From that awkward start a friendship grew. I learnt of his abuse at the hands of his family and so called friends. His desire to become female and that he was saving every penny he could from his three minimum rate jobs to pay for the operation to fulfil his longing. He spoke little of his family and experiences, but I pieced together some of what he had endured.
I helped as much as I could as he became the family that I had lost just as I became the family he had lost. I got him to move in with me so that he could save more. Until the day that he declared that he almost had enough.
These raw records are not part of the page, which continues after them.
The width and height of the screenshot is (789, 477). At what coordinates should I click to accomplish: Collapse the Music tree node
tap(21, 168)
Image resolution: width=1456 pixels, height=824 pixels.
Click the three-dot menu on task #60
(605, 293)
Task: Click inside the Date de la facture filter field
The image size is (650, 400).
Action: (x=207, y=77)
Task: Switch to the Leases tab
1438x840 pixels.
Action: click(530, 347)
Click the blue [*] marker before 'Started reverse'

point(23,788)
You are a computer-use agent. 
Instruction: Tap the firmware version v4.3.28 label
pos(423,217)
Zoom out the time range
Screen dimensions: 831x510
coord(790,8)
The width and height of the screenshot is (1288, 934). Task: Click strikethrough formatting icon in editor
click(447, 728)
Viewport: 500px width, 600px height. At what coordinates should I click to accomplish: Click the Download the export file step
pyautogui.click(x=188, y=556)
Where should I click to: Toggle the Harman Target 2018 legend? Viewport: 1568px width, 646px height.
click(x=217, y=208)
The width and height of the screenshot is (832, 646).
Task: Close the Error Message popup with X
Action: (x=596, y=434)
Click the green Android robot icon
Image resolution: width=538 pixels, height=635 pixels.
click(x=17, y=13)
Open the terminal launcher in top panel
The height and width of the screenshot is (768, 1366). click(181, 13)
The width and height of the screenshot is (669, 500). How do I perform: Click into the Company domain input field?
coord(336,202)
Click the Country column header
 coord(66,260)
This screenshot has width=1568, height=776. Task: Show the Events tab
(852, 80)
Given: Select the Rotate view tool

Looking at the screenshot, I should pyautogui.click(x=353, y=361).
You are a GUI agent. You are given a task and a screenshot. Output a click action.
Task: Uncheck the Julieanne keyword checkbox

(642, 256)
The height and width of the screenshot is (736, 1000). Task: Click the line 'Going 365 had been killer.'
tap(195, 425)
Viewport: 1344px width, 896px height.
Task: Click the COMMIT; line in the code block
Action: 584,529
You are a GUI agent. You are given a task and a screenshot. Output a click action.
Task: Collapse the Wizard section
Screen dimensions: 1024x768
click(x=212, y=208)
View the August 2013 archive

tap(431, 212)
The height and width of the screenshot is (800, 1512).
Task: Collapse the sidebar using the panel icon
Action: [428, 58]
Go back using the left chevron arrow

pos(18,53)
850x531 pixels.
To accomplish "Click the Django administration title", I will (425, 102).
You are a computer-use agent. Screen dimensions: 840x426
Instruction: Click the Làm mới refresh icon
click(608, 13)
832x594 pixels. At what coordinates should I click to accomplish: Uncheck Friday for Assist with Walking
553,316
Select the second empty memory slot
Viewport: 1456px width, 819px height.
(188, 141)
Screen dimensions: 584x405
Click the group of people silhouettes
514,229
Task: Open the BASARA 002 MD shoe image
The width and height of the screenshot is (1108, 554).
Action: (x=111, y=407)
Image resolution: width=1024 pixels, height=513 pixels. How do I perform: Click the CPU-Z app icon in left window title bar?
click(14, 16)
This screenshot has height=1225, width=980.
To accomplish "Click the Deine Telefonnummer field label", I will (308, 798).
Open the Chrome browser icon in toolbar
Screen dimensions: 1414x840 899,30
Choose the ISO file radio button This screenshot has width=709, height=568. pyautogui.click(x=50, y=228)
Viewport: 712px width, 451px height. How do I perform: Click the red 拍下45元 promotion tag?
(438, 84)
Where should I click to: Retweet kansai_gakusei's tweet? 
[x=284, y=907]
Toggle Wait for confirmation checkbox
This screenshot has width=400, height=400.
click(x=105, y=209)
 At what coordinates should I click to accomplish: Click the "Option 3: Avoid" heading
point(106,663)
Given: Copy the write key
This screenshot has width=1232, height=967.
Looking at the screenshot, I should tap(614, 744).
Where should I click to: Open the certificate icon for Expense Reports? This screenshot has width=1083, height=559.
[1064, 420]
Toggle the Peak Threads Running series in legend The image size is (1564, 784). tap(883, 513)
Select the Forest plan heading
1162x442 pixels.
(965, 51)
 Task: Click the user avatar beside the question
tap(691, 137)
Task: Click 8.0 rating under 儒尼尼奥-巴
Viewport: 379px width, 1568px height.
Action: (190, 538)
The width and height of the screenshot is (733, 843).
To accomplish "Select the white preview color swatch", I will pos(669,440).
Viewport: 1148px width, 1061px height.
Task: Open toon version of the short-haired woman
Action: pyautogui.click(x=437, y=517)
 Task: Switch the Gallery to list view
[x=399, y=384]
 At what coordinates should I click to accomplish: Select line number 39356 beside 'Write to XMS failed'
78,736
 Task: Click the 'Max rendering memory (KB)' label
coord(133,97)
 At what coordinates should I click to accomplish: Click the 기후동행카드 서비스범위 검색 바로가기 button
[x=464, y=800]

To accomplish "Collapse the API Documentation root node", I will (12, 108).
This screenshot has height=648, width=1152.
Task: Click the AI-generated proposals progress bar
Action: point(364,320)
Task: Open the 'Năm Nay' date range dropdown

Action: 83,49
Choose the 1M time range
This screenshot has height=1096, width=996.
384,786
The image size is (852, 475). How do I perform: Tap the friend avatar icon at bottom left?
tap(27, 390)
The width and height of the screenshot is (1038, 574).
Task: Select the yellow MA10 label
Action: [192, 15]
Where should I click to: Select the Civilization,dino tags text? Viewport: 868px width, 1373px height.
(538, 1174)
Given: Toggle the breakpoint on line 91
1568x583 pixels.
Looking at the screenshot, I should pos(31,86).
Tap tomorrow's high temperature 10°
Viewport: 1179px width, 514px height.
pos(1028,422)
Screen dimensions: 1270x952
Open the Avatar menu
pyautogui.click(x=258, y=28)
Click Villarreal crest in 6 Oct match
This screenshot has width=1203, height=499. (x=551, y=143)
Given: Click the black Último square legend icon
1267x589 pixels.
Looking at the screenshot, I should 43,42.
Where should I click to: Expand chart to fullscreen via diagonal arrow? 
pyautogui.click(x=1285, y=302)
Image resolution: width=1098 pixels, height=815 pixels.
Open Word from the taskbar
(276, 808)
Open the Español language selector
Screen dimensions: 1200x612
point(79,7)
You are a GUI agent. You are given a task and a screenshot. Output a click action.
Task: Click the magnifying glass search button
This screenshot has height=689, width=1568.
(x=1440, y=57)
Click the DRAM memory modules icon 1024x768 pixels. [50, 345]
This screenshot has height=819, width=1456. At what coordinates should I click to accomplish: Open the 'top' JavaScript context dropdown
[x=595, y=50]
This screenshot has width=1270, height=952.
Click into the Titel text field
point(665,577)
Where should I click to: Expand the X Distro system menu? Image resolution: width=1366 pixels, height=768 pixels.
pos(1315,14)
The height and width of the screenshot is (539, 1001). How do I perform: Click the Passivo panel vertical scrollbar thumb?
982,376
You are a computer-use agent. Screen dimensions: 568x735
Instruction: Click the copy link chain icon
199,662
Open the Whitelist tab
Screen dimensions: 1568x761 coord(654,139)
The operation, although successful, threw up a problem. I knew he’d been abused, but he had never told me just how bad it had been. His heart had stopped twice on the operating table. Once back in the High Dependency Unit the process of healing began. But she, and the staff, were blindsided by the internal bleeding that the abuse had set up and the operation started. They knew she couldn’t cope with another operation so they pumped in drugs to promote clotting and units of whole blood.
I was listed as primary contact and I was called in by the Unit. When I arrived by her bedside I saw tubes and sensors on different parts of her body. She was unconscious, asleep I assumed, and I noticed the figures on the monitor screen. They were all low.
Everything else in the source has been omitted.